Rewrite the items from the line containing "You are a GUI" through the line containing "Looking at the", swapping "Clone" for "Duplicate" and keeping everything else unchanged. Leave the pictures out of your answer.

— Dataset —
- - - - - - -

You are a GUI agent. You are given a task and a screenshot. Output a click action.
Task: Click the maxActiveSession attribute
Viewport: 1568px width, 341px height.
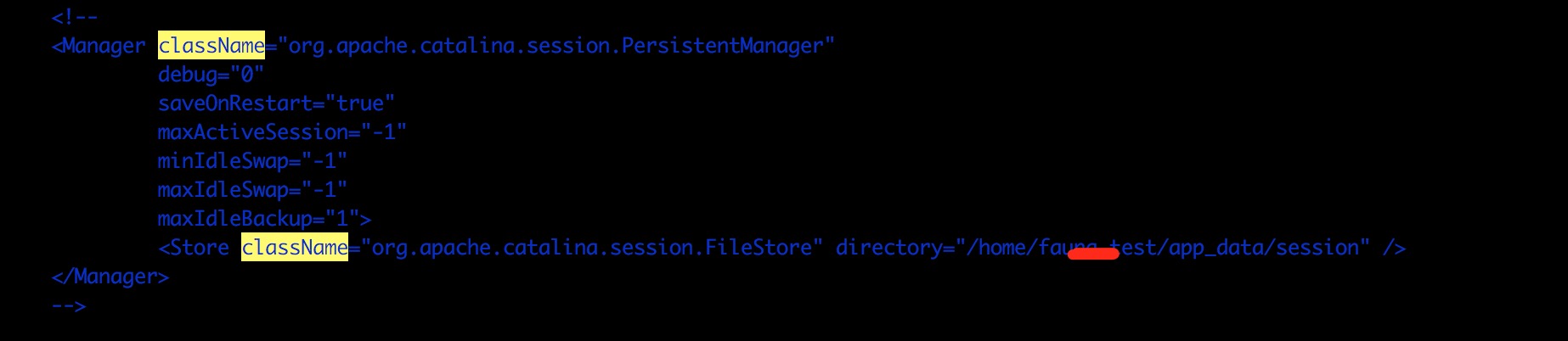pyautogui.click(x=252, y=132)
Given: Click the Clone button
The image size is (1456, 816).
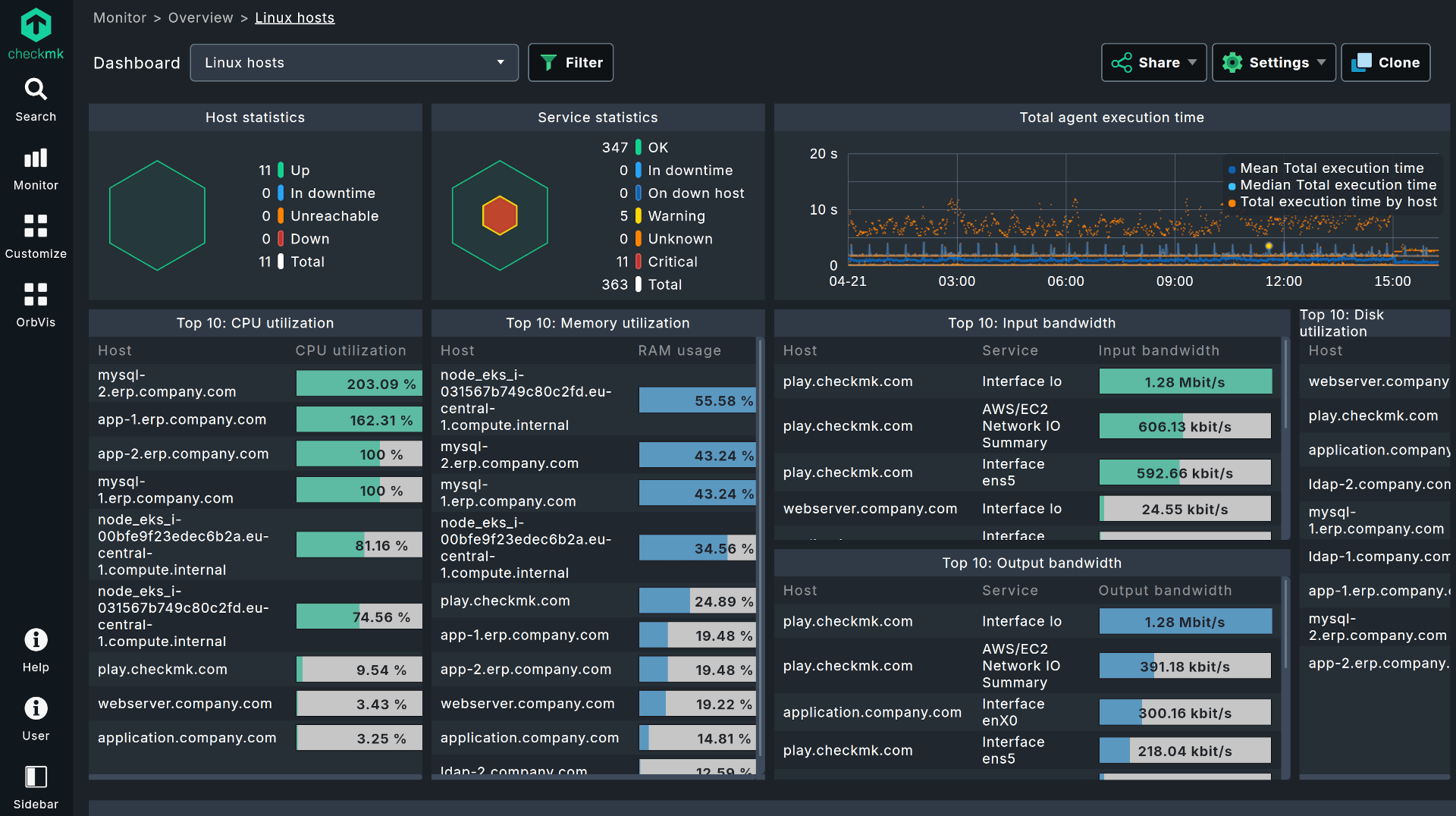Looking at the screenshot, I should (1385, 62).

- - - - - - -

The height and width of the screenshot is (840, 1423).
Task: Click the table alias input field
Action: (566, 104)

- - - - - - -

— Finished exercise —
You are a GUI agent. You are given a task and a screenshot. Output a click action.
Task: Click the maxActiveSession attribute
Viewport: 1568px width, 341px height.
pyautogui.click(x=252, y=132)
Given: Click the Duplicate button
The image size is (1456, 816).
Looking at the screenshot, I should (1385, 62).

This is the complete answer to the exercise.